If you hate losing, you risk losing all gains from learning to knock that fluorescent yellow ball over the net, even with a gifted instructor and the biggest, best racquet you can buy.

In the old days, tennis balls were black or white, depending on the court’s background colour. In 1972, the International Tennis Federation introduced yellow balls after research showed they were easier for television viewers to see. Wimbledon adopted yellow balls only in 1986.

I played tennis at primary school. I either wasn’t very good or my teachers weren’t very good at spotting my talent. I prefer to think the latter.

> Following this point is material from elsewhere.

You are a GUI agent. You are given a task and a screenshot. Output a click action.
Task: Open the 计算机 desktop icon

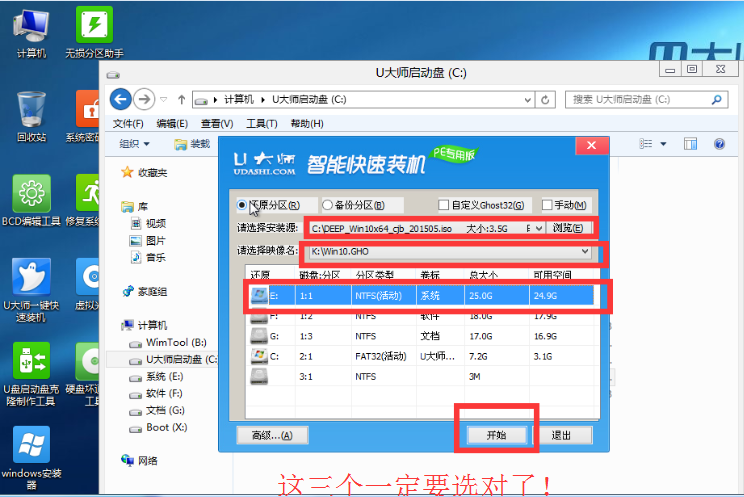pos(31,30)
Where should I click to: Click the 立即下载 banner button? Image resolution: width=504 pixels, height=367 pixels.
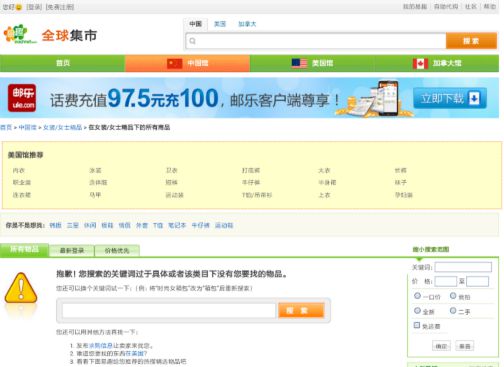tap(450, 98)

I played tennis socially after university until motherhood and emigration intervened. I lived in London for a while, then a tiny village in the frozen Northwest Territories of Canada for a few years. It looked and felt like living on another planet — close to the Arctic Circle, under snow for six months of the year, a wind-chill factor that sent temperatures plummeting to -50°C.

It wasn’t a conducive environment for playing tennis in skimpy gear. I ran long-distance to keep fit, and learned cross-country skiing — a magical, meditative path to fitness in body and mind, but that’s for another time.

Back to tennis and its benefits: it builds aerobic and anaerobic fitness. It improves cardiovascular fitness and energy levels, and helps muscles use oxygen more efficiently, thanks to typically short, intense bursts of activity followed by brief rest periods.

The US Tennis Association is the sport’s national governing body and self-proclaimed "recognised leader in promoting and developing the sport’s growth on every level in the US, from local communities to the crown jewel of the professional game, the US Open". On its website, it states as "fact" that tennis can:

• Halve your risk of death from any cause if you play for at least three hours a week;

• Boost mood and self-esteem, reduce depression, anger and anxiety; and

• Generate new neural connections in the brain, contributing to cerebral development because of the rapid alertness and gross and fine motor co-ordination required.

The association also claims that tennis "outperforms golf, inline skating and most other sports in developing positive personality characteristics", citing Jim Gavin, author of The Exercise Habit.

Tennis hasn’t done much positive for Australian Nick Kyrgios’s personality. Ranked 41 in the world, Kyrgios, 20, rivals another famous "tennis brat": US former champion John McEnroe, in his prime.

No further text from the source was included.